►

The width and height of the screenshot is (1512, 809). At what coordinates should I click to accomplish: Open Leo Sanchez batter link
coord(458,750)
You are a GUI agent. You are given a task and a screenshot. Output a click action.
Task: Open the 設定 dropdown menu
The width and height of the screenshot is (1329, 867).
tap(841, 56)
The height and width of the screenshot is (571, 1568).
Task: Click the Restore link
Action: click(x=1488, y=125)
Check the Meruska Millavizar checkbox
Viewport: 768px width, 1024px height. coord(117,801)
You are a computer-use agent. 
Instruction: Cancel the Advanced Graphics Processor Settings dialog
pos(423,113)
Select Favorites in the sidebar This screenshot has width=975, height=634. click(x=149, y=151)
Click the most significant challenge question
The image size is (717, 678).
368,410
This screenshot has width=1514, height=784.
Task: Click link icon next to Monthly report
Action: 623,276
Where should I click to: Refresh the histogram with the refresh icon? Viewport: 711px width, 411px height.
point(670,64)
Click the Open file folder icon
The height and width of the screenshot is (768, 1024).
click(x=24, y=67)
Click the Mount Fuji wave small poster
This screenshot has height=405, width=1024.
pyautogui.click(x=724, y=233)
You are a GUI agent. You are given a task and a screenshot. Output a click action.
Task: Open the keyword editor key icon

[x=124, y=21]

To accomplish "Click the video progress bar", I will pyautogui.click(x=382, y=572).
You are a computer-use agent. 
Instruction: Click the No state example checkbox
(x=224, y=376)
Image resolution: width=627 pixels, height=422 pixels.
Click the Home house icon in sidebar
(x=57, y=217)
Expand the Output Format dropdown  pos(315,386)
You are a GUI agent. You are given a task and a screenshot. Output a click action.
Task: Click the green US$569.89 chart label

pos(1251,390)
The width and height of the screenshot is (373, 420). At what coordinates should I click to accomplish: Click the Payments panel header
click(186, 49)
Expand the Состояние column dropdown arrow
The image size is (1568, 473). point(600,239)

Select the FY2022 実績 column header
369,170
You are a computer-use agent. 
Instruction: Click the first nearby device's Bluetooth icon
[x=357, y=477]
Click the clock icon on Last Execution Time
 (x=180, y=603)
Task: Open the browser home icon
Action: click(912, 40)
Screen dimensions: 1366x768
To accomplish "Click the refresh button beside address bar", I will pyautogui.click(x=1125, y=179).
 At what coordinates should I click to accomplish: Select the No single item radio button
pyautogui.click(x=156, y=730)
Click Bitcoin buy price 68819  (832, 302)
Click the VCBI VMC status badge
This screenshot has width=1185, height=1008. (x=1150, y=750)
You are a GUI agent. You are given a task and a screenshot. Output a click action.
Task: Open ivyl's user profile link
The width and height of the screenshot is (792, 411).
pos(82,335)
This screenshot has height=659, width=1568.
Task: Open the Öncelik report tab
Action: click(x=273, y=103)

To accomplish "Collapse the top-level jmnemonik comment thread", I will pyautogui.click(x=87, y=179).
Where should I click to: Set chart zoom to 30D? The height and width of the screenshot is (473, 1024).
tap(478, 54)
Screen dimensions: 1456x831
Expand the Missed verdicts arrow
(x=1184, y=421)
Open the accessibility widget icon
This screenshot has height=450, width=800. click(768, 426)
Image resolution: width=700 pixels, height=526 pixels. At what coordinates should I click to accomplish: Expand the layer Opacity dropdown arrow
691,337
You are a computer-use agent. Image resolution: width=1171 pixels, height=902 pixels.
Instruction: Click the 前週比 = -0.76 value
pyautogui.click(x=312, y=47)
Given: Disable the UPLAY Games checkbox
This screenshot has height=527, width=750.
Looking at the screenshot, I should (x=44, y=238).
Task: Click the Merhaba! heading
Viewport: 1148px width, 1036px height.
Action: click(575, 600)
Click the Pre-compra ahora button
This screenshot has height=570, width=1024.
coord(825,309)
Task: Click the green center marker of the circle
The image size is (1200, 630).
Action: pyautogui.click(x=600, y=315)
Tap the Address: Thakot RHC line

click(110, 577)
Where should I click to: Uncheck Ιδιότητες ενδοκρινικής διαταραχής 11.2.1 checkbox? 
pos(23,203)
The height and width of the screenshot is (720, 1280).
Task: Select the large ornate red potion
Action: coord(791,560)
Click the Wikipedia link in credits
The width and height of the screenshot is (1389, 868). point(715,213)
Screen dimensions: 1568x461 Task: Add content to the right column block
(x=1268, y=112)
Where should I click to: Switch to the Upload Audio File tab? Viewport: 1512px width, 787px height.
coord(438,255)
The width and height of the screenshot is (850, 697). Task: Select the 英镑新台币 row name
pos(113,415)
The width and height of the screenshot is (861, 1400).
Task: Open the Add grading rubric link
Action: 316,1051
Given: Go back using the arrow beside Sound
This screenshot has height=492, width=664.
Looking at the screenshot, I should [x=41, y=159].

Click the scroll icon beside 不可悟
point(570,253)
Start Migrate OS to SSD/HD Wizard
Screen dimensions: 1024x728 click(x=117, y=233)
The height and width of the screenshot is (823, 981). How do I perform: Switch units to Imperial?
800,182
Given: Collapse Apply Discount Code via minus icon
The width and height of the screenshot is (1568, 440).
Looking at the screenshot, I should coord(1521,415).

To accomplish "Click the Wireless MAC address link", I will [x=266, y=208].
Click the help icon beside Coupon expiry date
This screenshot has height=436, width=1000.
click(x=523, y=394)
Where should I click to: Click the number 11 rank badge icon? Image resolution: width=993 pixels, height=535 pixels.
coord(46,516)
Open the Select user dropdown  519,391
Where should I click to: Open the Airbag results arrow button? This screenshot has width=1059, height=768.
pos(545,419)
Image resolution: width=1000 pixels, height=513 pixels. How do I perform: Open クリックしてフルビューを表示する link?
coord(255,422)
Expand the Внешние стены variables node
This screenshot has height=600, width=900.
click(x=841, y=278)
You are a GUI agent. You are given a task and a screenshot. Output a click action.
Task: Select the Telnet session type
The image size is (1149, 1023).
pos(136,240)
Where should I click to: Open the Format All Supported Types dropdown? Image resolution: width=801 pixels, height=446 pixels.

◄

__Work to be completed__. An exact copy of the data, with every line intact, is the required answer.

__Answer space__.
The width and height of the screenshot is (1512, 809). At what coordinates should I click to accomplish: Open Leo Sanchez batter link
coord(458,750)
You are a GUI agent. You are given a task and a screenshot. Output a click action.
Task: Open the 設定 dropdown menu
The width and height of the screenshot is (1329, 867).
tap(841, 56)
The height and width of the screenshot is (571, 1568).
Task: Click the Restore link
Action: click(x=1488, y=125)
Check the Meruska Millavizar checkbox
Viewport: 768px width, 1024px height. coord(117,801)
You are a computer-use agent. 
Instruction: Cancel the Advanced Graphics Processor Settings dialog
pos(423,113)
Select Favorites in the sidebar This screenshot has width=975, height=634. click(x=149, y=151)
Click the most significant challenge question
The image size is (717, 678).
368,410
This screenshot has width=1514, height=784.
Task: Click link icon next to Monthly report
Action: 623,276
Where should I click to: Refresh the histogram with the refresh icon? Viewport: 711px width, 411px height.
point(670,64)
Click the Open file folder icon
The height and width of the screenshot is (768, 1024).
click(x=24, y=67)
Click the Mount Fuji wave small poster
This screenshot has height=405, width=1024.
pyautogui.click(x=724, y=233)
You are a GUI agent. You are given a task and a screenshot. Output a click action.
Task: Open the keyword editor key icon

[x=124, y=21]

To accomplish "Click the video progress bar", I will pyautogui.click(x=382, y=572).
You are a computer-use agent. 
Instruction: Click the No state example checkbox
(x=224, y=376)
Image resolution: width=627 pixels, height=422 pixels.
Click the Home house icon in sidebar
(x=57, y=217)
Expand the Output Format dropdown  pos(315,386)
You are a GUI agent. You are given a task and a screenshot. Output a click action.
Task: Click the green US$569.89 chart label

pos(1251,390)
The width and height of the screenshot is (373, 420). At what coordinates should I click to accomplish: Click the Payments panel header
click(186, 49)
Expand the Состояние column dropdown arrow
The image size is (1568, 473). point(600,239)

Select the FY2022 実績 column header
369,170
You are a computer-use agent. 
Instruction: Click the first nearby device's Bluetooth icon
[x=357, y=477]
Click the clock icon on Last Execution Time
 (x=180, y=603)
Task: Open the browser home icon
Action: click(912, 40)
Screen dimensions: 1366x768
To accomplish "Click the refresh button beside address bar", I will pyautogui.click(x=1125, y=179).
 At what coordinates should I click to accomplish: Select the No single item radio button
pyautogui.click(x=156, y=730)
Click Bitcoin buy price 68819  (832, 302)
Click the VCBI VMC status badge
This screenshot has width=1185, height=1008. (x=1150, y=750)
You are a GUI agent. You are given a task and a screenshot. Output a click action.
Task: Open ivyl's user profile link
The width and height of the screenshot is (792, 411).
pos(82,335)
This screenshot has height=659, width=1568.
Task: Open the Öncelik report tab
Action: click(x=273, y=103)

To accomplish "Collapse the top-level jmnemonik comment thread", I will pyautogui.click(x=87, y=179).
Where should I click to: Set chart zoom to 30D? The height and width of the screenshot is (473, 1024).
tap(478, 54)
Screen dimensions: 1456x831
Expand the Missed verdicts arrow
(x=1184, y=421)
Open the accessibility widget icon
This screenshot has height=450, width=800. click(768, 426)
Image resolution: width=700 pixels, height=526 pixels. At what coordinates should I click to accomplish: Expand the layer Opacity dropdown arrow
691,337
You are a computer-use agent. Image resolution: width=1171 pixels, height=902 pixels.
Instruction: Click the 前週比 = -0.76 value
pyautogui.click(x=312, y=47)
Given: Disable the UPLAY Games checkbox
This screenshot has height=527, width=750.
Looking at the screenshot, I should (x=44, y=238).
Task: Click the Merhaba! heading
Viewport: 1148px width, 1036px height.
Action: click(575, 600)
Click the Pre-compra ahora button
This screenshot has height=570, width=1024.
coord(825,309)
Task: Click the green center marker of the circle
The image size is (1200, 630).
Action: pyautogui.click(x=600, y=315)
Tap the Address: Thakot RHC line

click(110, 577)
Where should I click to: Uncheck Ιδιότητες ενδοκρινικής διαταραχής 11.2.1 checkbox? 
pos(23,203)
The height and width of the screenshot is (720, 1280).
Task: Select the large ornate red potion
Action: coord(791,560)
Click the Wikipedia link in credits
The width and height of the screenshot is (1389, 868). point(715,213)
Screen dimensions: 1568x461 Task: Add content to the right column block
(x=1268, y=112)
Where should I click to: Switch to the Upload Audio File tab? Viewport: 1512px width, 787px height.
coord(438,255)
The width and height of the screenshot is (850, 697). Task: Select the 英镑新台币 row name
pos(113,415)
The width and height of the screenshot is (861, 1400).
Task: Open the Add grading rubric link
Action: 316,1051
Given: Go back using the arrow beside Sound
This screenshot has height=492, width=664.
Looking at the screenshot, I should [x=41, y=159].

Click the scroll icon beside 不可悟
point(570,253)
Start Migrate OS to SSD/HD Wizard
Screen dimensions: 1024x728 click(x=117, y=233)
The height and width of the screenshot is (823, 981). How do I perform: Switch units to Imperial?
800,182
Given: Collapse Apply Discount Code via minus icon
The width and height of the screenshot is (1568, 440).
Looking at the screenshot, I should coord(1521,415).

To accomplish "Click the Wireless MAC address link", I will [x=266, y=208].
Click the help icon beside Coupon expiry date
This screenshot has height=436, width=1000.
click(x=523, y=394)
Where should I click to: Click the number 11 rank badge icon? Image resolution: width=993 pixels, height=535 pixels.
coord(46,516)
Open the Select user dropdown  519,391
Where should I click to: Open the Airbag results arrow button? This screenshot has width=1059, height=768.
pos(545,419)
Image resolution: width=1000 pixels, height=513 pixels. How do I perform: Open クリックしてフルビューを表示する link?
coord(255,422)
Expand the Внешние стены variables node
This screenshot has height=600, width=900.
click(x=841, y=278)
You are a GUI agent. You are given a task and a screenshot. Output a click action.
Task: Select the Telnet session type
The image size is (1149, 1023).
pos(136,240)
Where should I click to: Open the Format All Supported Types dropdown? Image resolution: width=801 pixels, height=446 pixels.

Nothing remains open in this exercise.